What is Meat Smoking?
Smoking meat is basically the art of grilling over a lower temperature burn for a longer period of time. Usually this grilling is going to be over a temperature of 200 to 250 degrees, and, generally it’s going to be over charcoal or wood, though gas can be used. And this is done through indirect heat, rather than that flame we’re used to on regular grilling experiences.
What’s the Difference between Smoking, Grilling, and Barbecuing?
A pretty direct way of looking at it is that grilling is done in a matter of minutes, barbecuing will take hours, and smoking could actually take up to two weeks.
Grilling is what we do for a backyard party, generally. This process is designed to char the outside of the meat, vegetables, fish or even fruit that we cook over the open flame. The temperatures for grilling are the highest of the three, which is why it takes the least amount of time to cook. Grilling seals in the flavors, but only the outside of the food is ever exposed to smoke.
Barbecuing is done at lower temperatures, usually taking several hours longer than grilling. In this process, the meat is basically cooked with smoke. This method uses indirect heat, usually produced by charcoal or wood chips. Both barbecued and grilled can be eaten immediately after cooking. Generally, when you hear the term “smoking” of meats in the non-commercial sense, you’re talking about barbecuing.
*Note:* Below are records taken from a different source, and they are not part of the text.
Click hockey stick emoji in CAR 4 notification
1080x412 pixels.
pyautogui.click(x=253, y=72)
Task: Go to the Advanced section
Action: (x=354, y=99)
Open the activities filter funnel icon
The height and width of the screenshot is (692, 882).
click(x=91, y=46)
In the old days, they had smoke houses, in which they would cure the meat for weeks. These smoke houses were used for curing fish or meat, as well as the storage of these food items after they had been smoked — sometimes up to a year. We still have smoke houses, but they work a bit more efficiently than their predecessors. Of course, we also have smoking grills, and those generally produce edible food much more quickly, and with less maintenance throughout the process. If you’ve ever purchased smoked salmon, smoked pork or any other smoked product, these foods have been prepared in modern smoke houses and cooked afterwards (generally poached) in order to be preserved and consumed safely.
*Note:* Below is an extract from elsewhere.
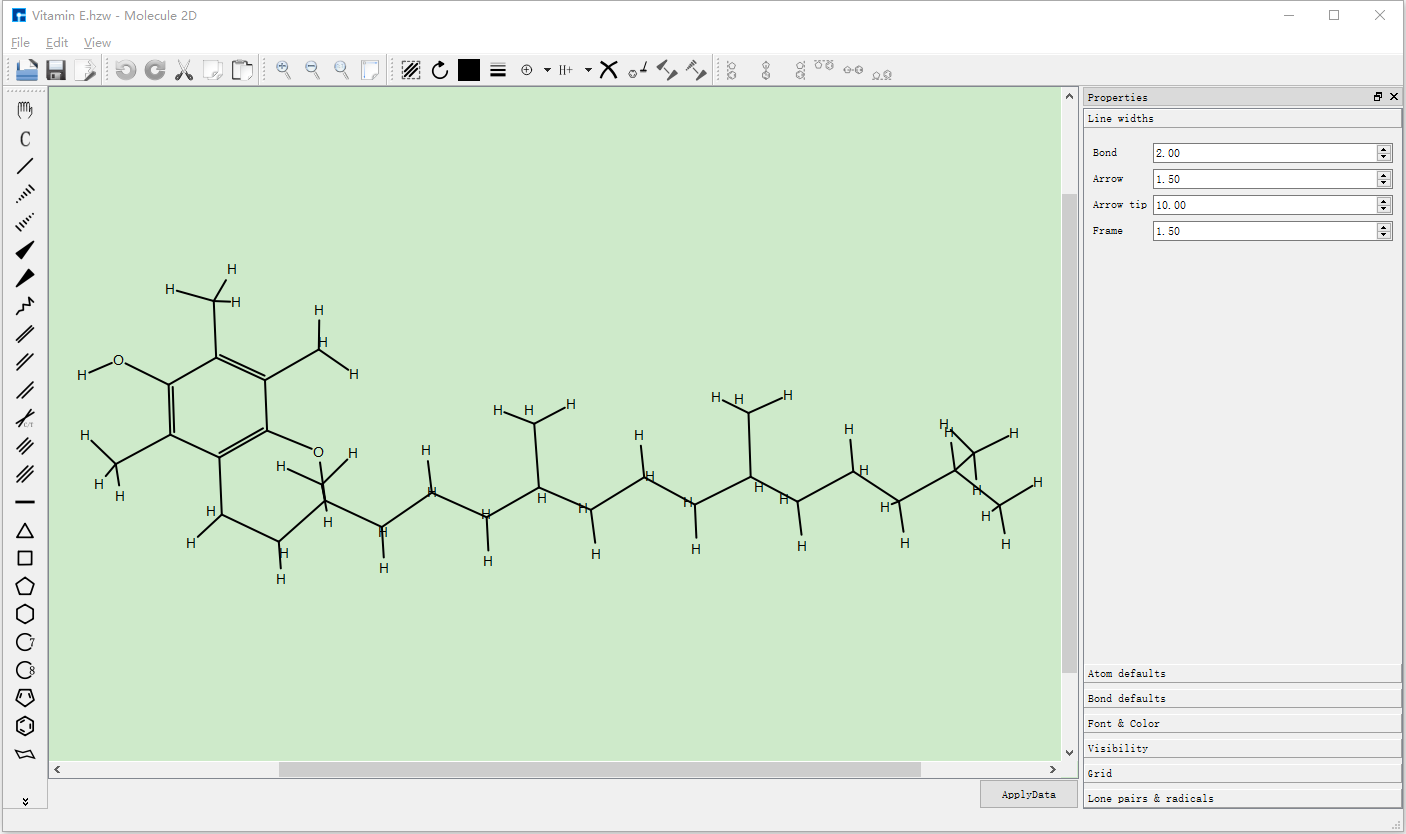Pick the benzene ring template
This screenshot has height=834, width=1406.
click(25, 726)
Is There a Difference Between a Grill and a Smoker?
There is a subtle difference between a regular grill and a smoker grill. A regular grill can technically be used for barbecuing, grilling or smoking, but a smoker grill will make the difference in the moisture levels of your meat as you smoke or barbecue it. Because regular grills have direct heat, you have to raise the lid and stir the heat source a bit to prevent your food from over-cooking. A smoker grill, however, has an external indirect heat source, and this prevents you from repeatedly exposing your food to oxygen, which can dry out your food. You can do overnight smoking with a smoker grill, but that’s probably not a good idea with a regular grill, unless you prefer daytime sleeping.
Where to Purchase a Meat Smoker
Of course, now comes the tricky part — finding the right smoker. Home Depot grills are a good place to start. They offer a variety of options, ranging from your super basic, easy to use grills up to the more advanced types. Other places to look could include Lowes, Williams Sonoma, Walmart and even Best Buy.
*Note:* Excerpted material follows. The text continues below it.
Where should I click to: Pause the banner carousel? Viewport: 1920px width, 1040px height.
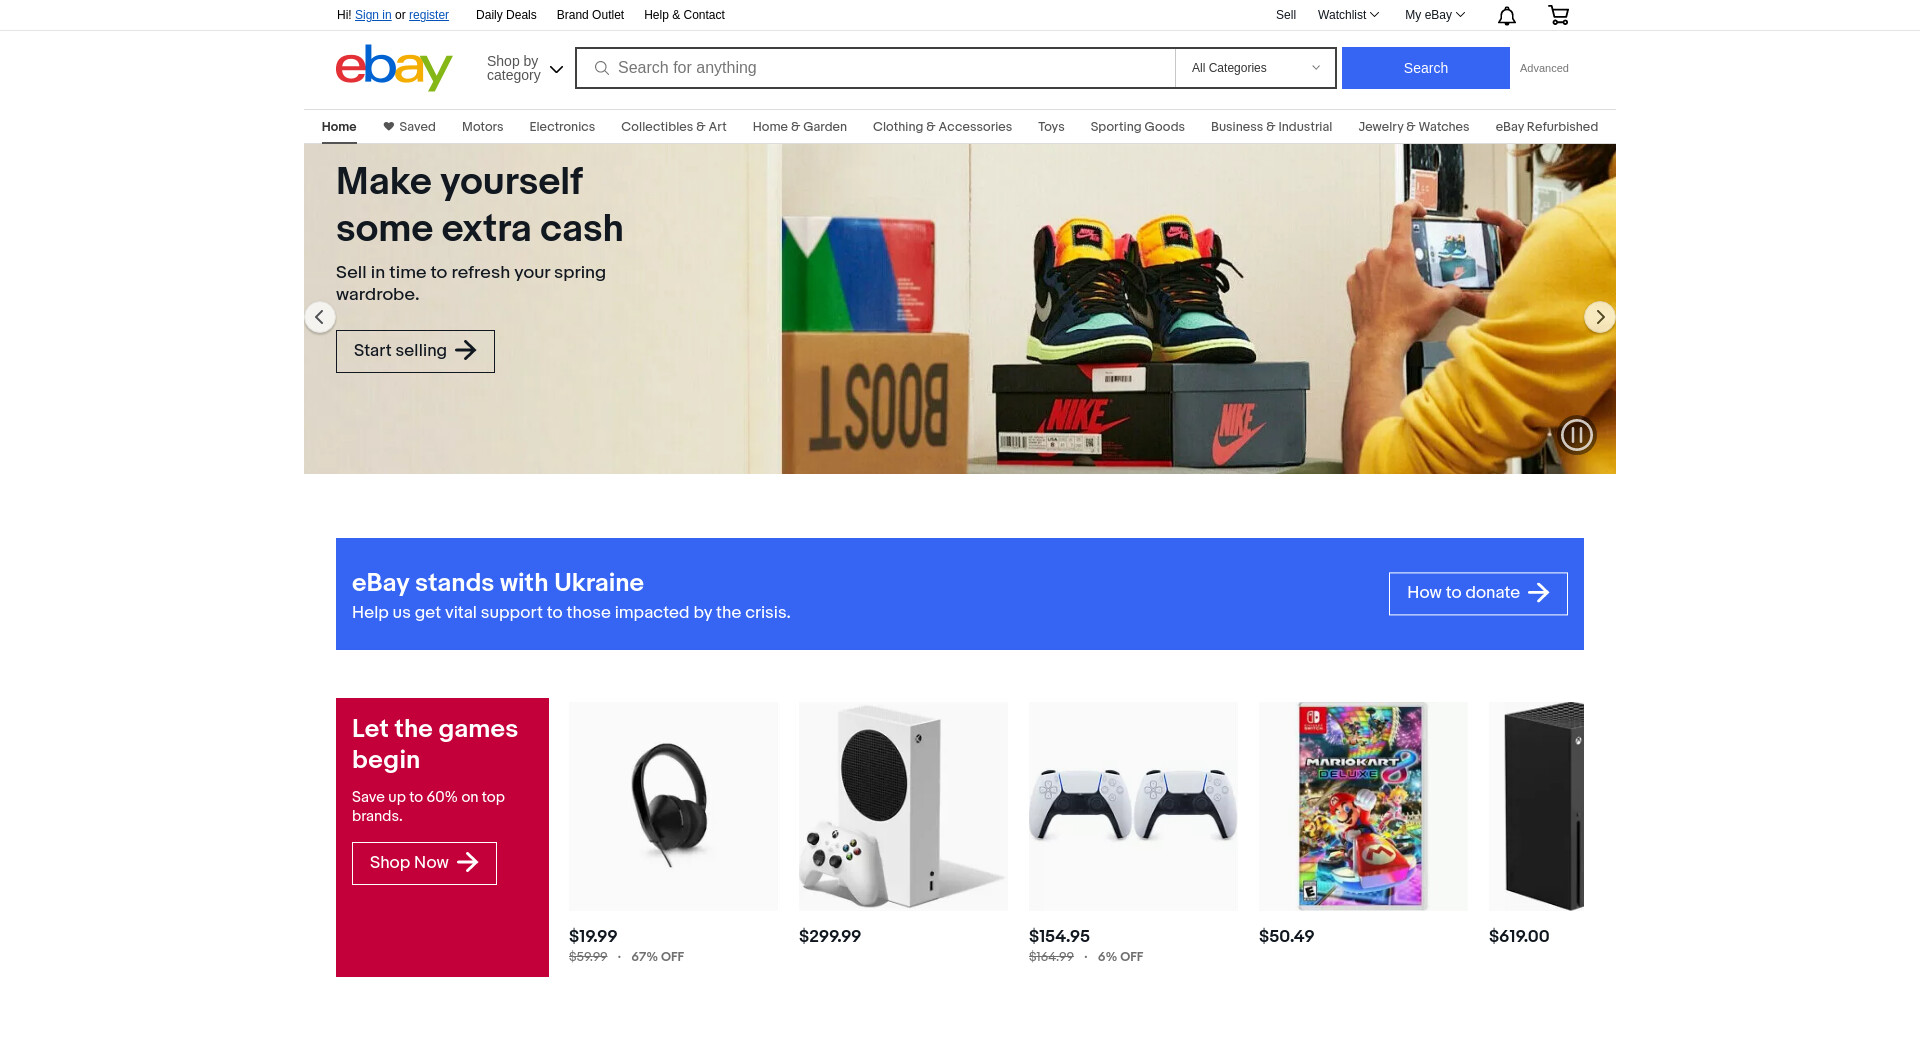click(x=1577, y=435)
Where to Purchase the Right Smoking Wood
The next step would be finding the right wood. Different meats and foods are cured and smoked better by different woods. They add flavors, some burn hotter or shorter than some, while others should only be mixed with certain woods to dampen bitter overtones or subtleties that would benefit from variety. Home Depot wood selections are a good place to start with your smoking experiences. Again, do some research and learn what wood to use for which foods you’re cooking.
Go online to review sites to find the best smoker grill options. Read up on wood types and how they affect flavors and the smoking process. Generally speaking, you can walk into a store like Home Depot or Lowes and find the right one for you, just by asking a few questions. Be sure to know what you’re looking for beforehand, like whether or not you intend to barbecue, do the long-haul smoking projects, or if you’re really just looking for a fun way to grill out on the fourth of July.